Migranti, a Lampedusa cadavere di una donna affiora tra gli scogli

(Adnkronos) – Il cadavere di una donna è stato ritrovato tra gli scogli a Lampedusa. Il corpo senza vita dovrebbe essere quello di una migrante, non è ancora chiaro, però, se si tratta di una delle vittime degli ultimi naufragi registrati lo scorso fine settimana in zona Sar Maltese, quando sulla più grande delle Pelagie insieme ai sopravvissuti furono condotte anche otto salme. Sul posto, nella zona di Capo Grecale, i vigili del fuoco e gli uomini della Capitaneria di porto.  

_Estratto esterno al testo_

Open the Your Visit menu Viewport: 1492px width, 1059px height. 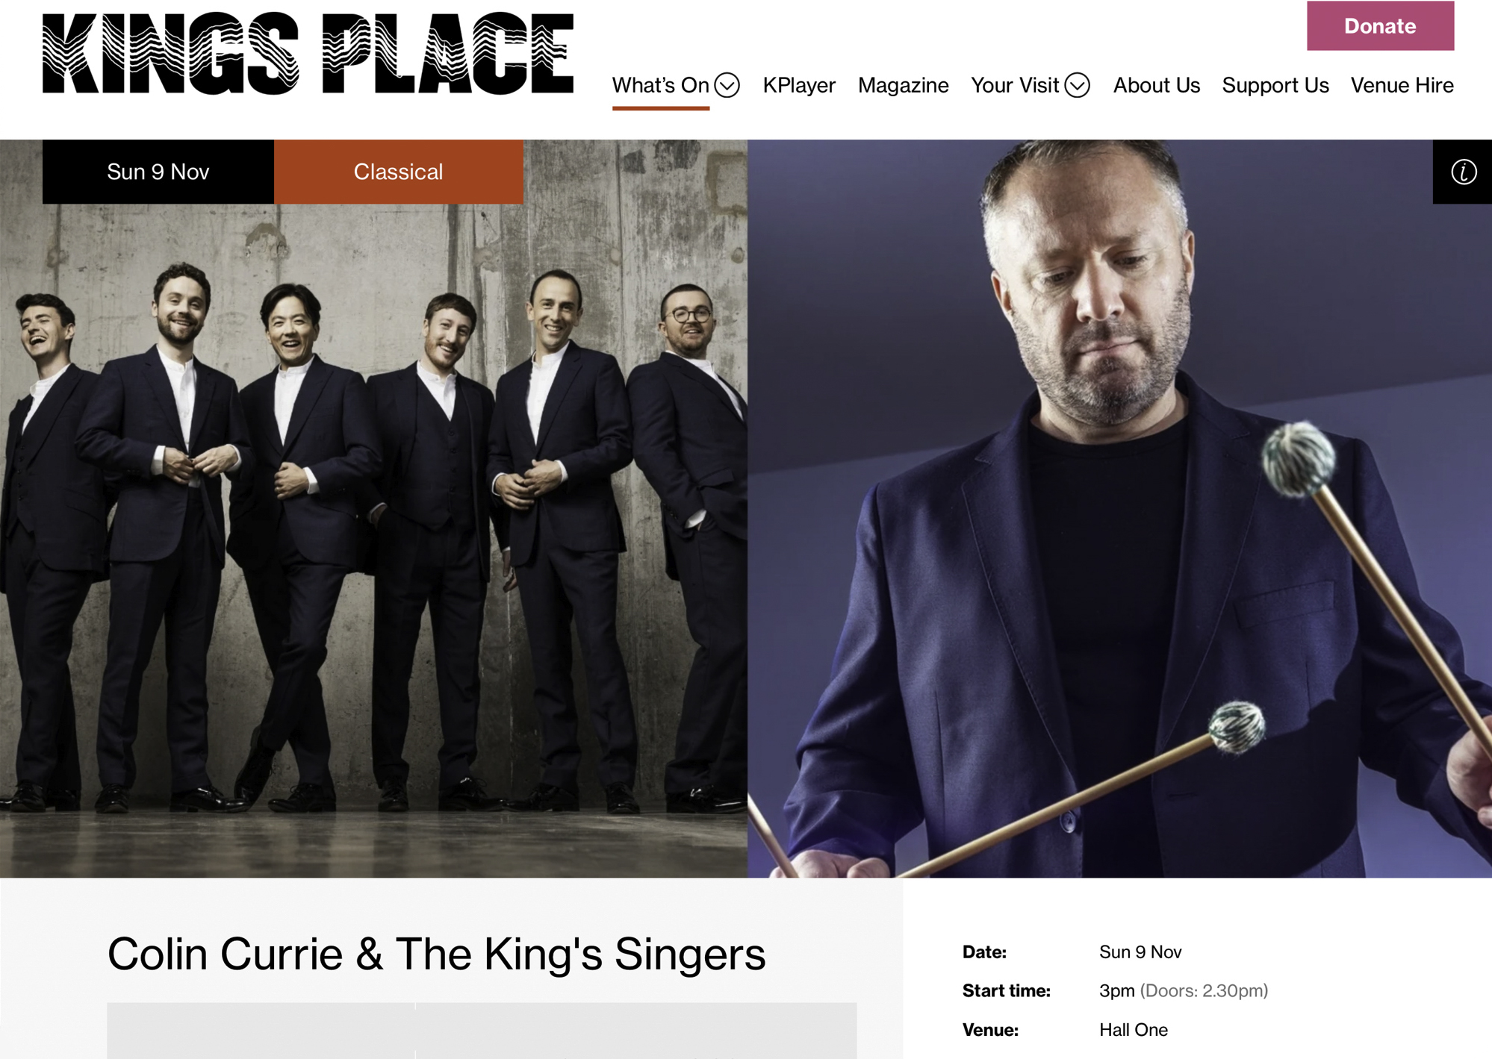point(1014,85)
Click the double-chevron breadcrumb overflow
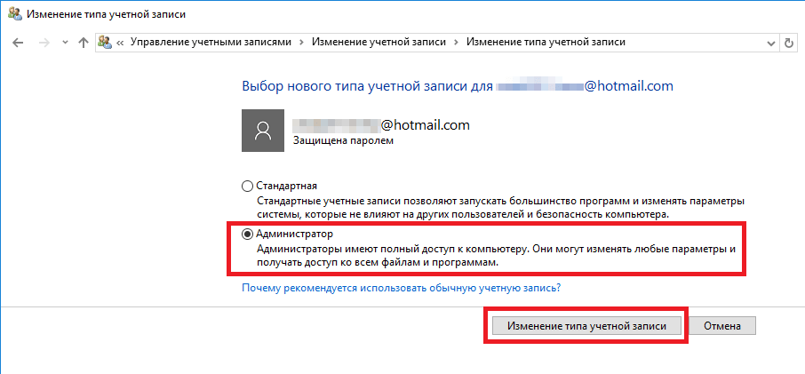This screenshot has width=805, height=374. coord(121,42)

Intanto le uniche quattro donne superstiti del naufragio del 24 marzo e che si trovano sull’isola sono “stremate, mentalmente e fisicamente – racconta Michele Alma, psicologo di Medici senza Frontiere – Tra le quattro donne che abbiamo assistito, una ha perso il marito e il fratello, un’altra il compagno”. In 46 erano partiti dalla Tunisia e solo in quattro sono riuscite a non annegare.  

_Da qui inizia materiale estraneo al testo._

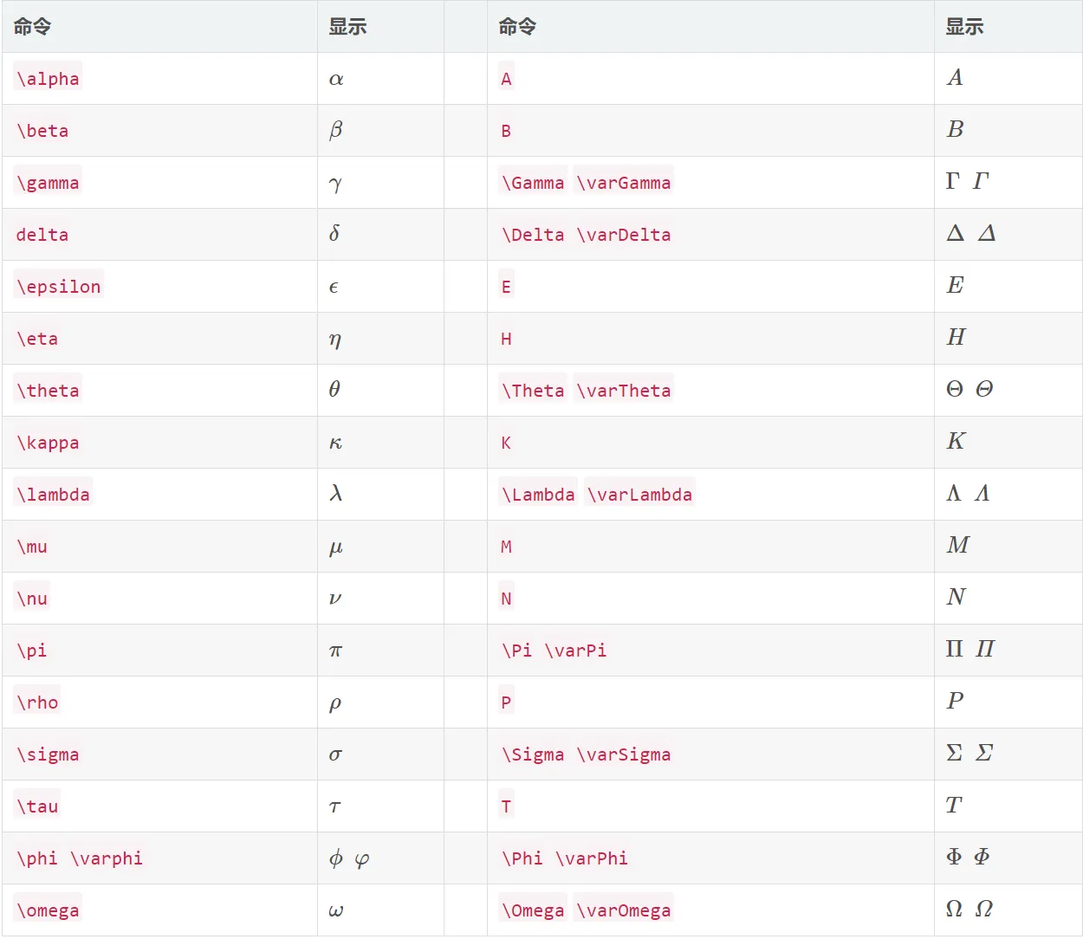Image resolution: width=1083 pixels, height=939 pixels.
Task: Click the \alpha command code
Action: pos(48,79)
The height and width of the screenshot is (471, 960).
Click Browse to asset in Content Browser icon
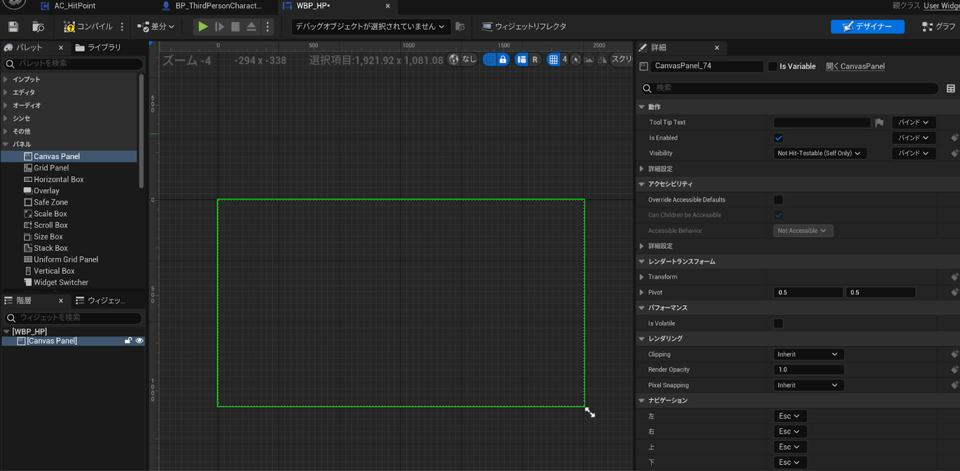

“Ci hanno raccontato che una nave gli è passata accanto senza fermarsi – continua la Ong – Si è creata una grande onda, ha destabilizzato il barcone su cui viaggiavano che si è spezzato. Nessuno degli uomini è riuscito a rimanere a galla, nonostante avessero dei giubbotti di salvataggio. Erano in 46 su quella barca partita dalla Tunisia. Solo 8 cadaveri sono stati recuperati ad oggi. Nel frattempo, le sopravvissute hanno potuto comunicare alle famiglie che loro sono vive, ma i loro cari purtroppo no”.